Prior to 2013, Texas carefully regulated and inspected abortion providers. Doctors needed transfer agreements with hospitals if a medical emergency arose, and clinics that performed abortions after 16 weeks of a pregnancy had to meet the standards of a surgical center.

The new state law extended both regulations so that, for example, a woman seeking an early abortion using medication must go to a surgical center to take the pills.

And for women in western Texas who seek an abortion, that could mean driving 300 miles to a clinic in Fort Worth or Dallas, said Amy Hagstrom Miller, the president of Whole Woman’s Health who led the suit challenging the law.

And because the law includes mandatory waiting periods, the woman would have to spend several days in Fort Worth. “This is not about safety,” Miller said.

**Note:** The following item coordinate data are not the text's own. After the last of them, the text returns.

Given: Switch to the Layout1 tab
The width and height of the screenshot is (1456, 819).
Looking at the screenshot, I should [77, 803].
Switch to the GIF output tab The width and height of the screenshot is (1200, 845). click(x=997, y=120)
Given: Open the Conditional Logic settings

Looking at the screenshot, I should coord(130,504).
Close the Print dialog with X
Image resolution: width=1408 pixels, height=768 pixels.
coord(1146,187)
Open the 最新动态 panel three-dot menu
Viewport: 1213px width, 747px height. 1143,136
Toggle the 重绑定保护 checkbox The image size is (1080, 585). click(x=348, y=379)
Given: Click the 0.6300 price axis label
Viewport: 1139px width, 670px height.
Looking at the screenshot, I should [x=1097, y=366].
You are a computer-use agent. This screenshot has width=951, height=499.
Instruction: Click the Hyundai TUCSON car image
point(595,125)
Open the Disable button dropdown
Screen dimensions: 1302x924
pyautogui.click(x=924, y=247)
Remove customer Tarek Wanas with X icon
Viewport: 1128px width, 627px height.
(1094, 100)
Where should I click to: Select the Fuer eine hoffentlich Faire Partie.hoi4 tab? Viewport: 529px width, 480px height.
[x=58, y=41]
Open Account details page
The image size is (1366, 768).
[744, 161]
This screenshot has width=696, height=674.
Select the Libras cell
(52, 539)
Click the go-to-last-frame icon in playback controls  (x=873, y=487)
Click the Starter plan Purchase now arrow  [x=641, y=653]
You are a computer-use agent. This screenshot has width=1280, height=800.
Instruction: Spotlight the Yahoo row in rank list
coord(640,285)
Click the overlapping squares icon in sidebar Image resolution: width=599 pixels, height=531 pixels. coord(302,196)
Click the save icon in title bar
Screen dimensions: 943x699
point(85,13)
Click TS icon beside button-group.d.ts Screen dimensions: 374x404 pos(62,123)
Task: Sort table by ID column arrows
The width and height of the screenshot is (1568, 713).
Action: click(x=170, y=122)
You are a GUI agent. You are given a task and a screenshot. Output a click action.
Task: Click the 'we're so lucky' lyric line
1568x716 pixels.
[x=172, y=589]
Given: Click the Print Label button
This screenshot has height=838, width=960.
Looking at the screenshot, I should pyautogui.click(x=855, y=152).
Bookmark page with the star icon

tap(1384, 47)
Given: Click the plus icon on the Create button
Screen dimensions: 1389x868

Medical experts, including the American Medical Association, urged the court to reject the Texas regulations as unneeded and potentially harmful.

Early abortions “are one of the safest medical procedures performed in the United States,” they told the court.

If Kennedy votes with the three conservative justices to uphold the Texas law, the court would likely be split 4-4 and unable to issue an opinion.

If so, the court may issue a one-line order that affirms on a tie vote the ruling of the 5th U.S. Circuit Court of Appeals, which upheld the Texas law. Such a move does not set a precedent, but it would allow Texas to enforce its law.